Shield Rules
ClawNex’s Prompt Shield contains 155 rules organized into 10 categories. Every LLM prompt and response is scanned against these rules to detect threats.
Rule Categories
| Category | Rules | Severity Range | False Positive Risk | Notes |
|---|---|---|---|---|
| secrets | 21 | CRITICAL-HIGH | Low | API keys, tokens, credentials. Very reliable. |
| commands | 19 | CRITICAL-HIGH | Low-Medium | Shell commands, reverse shells.

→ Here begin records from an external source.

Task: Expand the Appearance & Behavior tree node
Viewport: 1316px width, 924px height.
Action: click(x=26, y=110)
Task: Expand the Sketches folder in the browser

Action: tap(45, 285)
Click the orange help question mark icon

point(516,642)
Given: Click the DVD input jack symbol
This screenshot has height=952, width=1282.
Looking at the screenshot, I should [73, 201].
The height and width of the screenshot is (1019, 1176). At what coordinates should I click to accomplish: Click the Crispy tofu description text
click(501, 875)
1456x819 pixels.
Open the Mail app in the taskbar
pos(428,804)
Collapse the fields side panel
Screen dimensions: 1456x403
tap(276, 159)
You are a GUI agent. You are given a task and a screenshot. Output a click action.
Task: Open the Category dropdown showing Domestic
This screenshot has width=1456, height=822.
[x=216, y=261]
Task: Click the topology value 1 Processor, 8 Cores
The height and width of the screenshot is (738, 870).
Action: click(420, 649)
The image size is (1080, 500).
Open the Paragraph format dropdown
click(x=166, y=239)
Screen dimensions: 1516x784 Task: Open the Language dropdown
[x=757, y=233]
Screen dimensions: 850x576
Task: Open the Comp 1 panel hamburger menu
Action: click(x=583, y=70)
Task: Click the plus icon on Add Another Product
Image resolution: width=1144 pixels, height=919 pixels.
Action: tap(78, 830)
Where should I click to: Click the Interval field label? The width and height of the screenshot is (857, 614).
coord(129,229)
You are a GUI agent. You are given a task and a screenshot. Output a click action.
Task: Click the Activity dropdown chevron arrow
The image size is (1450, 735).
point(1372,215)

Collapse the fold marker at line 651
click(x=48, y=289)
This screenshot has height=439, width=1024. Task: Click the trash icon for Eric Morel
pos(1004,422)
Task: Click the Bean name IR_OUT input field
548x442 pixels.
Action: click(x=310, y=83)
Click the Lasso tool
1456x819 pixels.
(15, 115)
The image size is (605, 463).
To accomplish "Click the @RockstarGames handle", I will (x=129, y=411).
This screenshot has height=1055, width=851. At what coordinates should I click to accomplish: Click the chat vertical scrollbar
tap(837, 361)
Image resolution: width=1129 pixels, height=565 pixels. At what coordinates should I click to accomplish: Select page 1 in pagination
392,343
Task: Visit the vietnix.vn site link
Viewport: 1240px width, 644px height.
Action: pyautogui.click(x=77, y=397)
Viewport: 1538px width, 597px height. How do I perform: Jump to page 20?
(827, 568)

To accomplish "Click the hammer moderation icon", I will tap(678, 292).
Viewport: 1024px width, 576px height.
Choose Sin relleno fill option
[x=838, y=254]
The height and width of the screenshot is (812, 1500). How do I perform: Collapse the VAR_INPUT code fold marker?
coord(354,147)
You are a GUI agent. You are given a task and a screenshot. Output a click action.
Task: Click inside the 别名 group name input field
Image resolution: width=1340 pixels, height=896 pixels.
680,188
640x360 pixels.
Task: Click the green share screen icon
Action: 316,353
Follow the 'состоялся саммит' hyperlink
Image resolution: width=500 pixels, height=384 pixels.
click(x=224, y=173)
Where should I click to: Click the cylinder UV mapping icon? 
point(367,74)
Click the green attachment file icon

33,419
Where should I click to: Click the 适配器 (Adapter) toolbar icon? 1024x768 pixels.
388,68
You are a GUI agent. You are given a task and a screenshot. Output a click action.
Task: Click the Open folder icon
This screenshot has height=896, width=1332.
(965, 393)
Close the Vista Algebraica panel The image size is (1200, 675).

Can trigger on code-generation tasks. |
| trust-exploit | 18 | HIGH-MEDIUM | Medium | ”Ignore previous instructions” and similar injection patterns. |
| sensitive-paths | 14 | HIGH-MEDIUM | Low | References to credential files (.ssh, .env, etc.). |
| c2 | 12 | CRITICAL-HIGH | Low | C2 beacons, webhook exfiltration, cloud metadata attacks. |
| cognitive-file | 8 | CRITICAL-HIGH | High (internal) | References to SOUL.md, MEMORY.md. Will false-positive on agent system prompts — use the whitelist. |
| jailbreak | 8 | HIGH | Medium | Known jailbreak patterns (grandma exploit, token smuggling). |
| financial | 7 | CRITICAL-MEDIUM | Medium | Credit cards, SSNs, IBANs. FIN-SWIFT-CODE may match all-caps words. |
| steganography | 6 | HIGH-MEDIUM | Low | Zero-width characters, homoglyphs, BIDI overrides. |
| encoding | 6 | MEDIUM | Medium | Base64, hex, ROT13 encoded payloads. |
Scoring and Verdicts
Score = SUM(severity_weight x confidence x min(matchCount, 5))
capped at 100
Severity weights: CRITICAL = 30, HIGH = 20, MEDIUM = 10, LOW = 5| Condition | Verdict |
|---|---|
| Any CRITICAL detection | BLOCK (regardless of score) |
| Score >= 60 | BLOCK |
| Score >= 25 | REVIEW |
| Score < 25 | ALLOW |
Three-Layer Detection
| Layer | Mechanism | Timing | Can Block? |
|---|---|---|---|
| Pre-call scan | LiteLLM async_pre_call_hook | Before model sees the prompt | Yes (if block mode is on) |
| Post-call scan | LiteLLM log_success_event | After response received | No (informational) |
| Retroactive scan | Session Watcher polls JSONL logs | Minutes to hours later | No (detection only) |
Outbound Detection (Data Leak Prevention)
Applied to model responses:
| Pattern | Severity |
|---|---|
| Private key material | CRITICAL |
| Password assignments | HIGH |
| Environment variable leaks | MEDIUM |
| Internal IP addresses | MEDIUM |
| Database connection URIs | HIGH |
Shield Modes
| Mode | Behavior |
|---|---|
| OBSERVE (default) | Traffic is scanned and logged. Threats are flagged but not blocked. |
| BLOCK | Threats that score BLOCK are actively rejected before reaching the AI model. |
Start in OBSERVE mode. Review traffic for a few days to understand what your agents send. When confident the shield is not producing false positives on legitimate traffic, switch to BLOCK mode.